Froehlich-Coulomb model of high-temperature superconductivity and charge segregation in the cuprates

TL;DR

This paper presents a Froehlich-Coulomb model for oxides, explaining high-temperature superconductivity and charge segregation in cuprates through analytical solutions of multi-polaron problems, matching key experimental features.

Contribution

It introduces a new Froehlich-Coulomb model with an analytical method to solve multi-polaron problems in complex lattices, explaining various phenomena in cuprates.

Findings

Carriers form superlight bipolarons in the superconducting phase.

The model reproduces key features of cuprates such as Tc, isotope effects, and pseudogap.

Depending on interactions, systems can be polaronic liquids, bipolarons, or charge segregated insulators.

Abstract

We introduce a generic Froehlich-Coulomb model of the oxides, which also includes infinite on-site (Hubbard) repulsion, and describe a simple analytical method of solving the multi-polaron problem in complex lattice structures.

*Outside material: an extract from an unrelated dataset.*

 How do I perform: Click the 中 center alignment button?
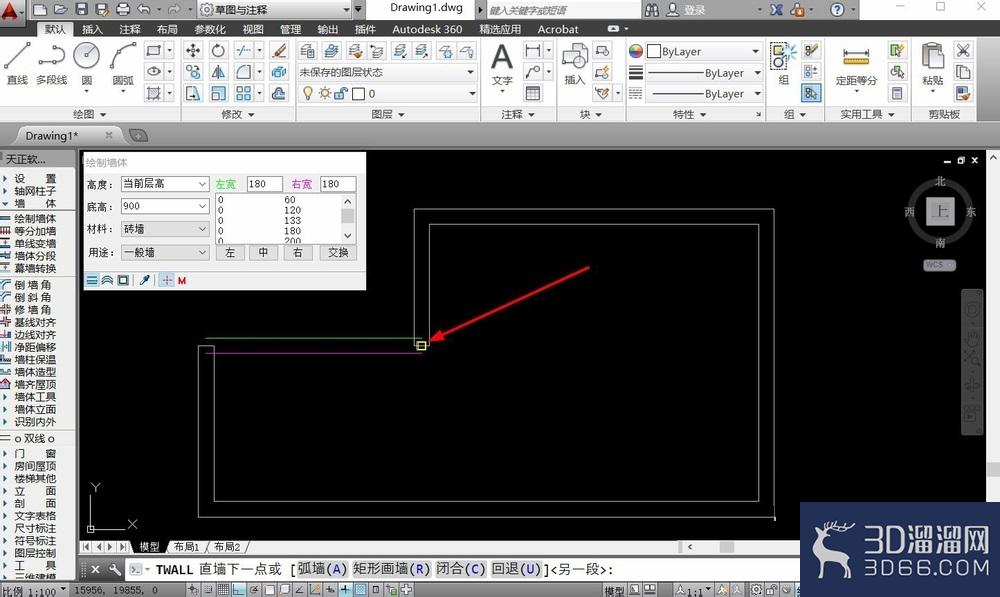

Two particular lattices, a zig-zag ladder and a perovskite layer, are studied. We find that depending on the relative strength of the Froehlich and Coulomb interactions these systems are either polaronic Fermi (or Luttinger)-liquids, bipolaronic superconductors, or charge segregated insulators. In the superconducting phase the carriers are superlight mobile bipolarons. The model describes key features of the cuprates such as their Tc values, the isotope effects, the normal state diamagnetism, pseudogap, and spectral functions measured in tunnelling and photoemission. We argue that a low Fermi energy and strong coupling of carriers with high-frequency phonons is the cause of high critical temperatures in novel superconductors.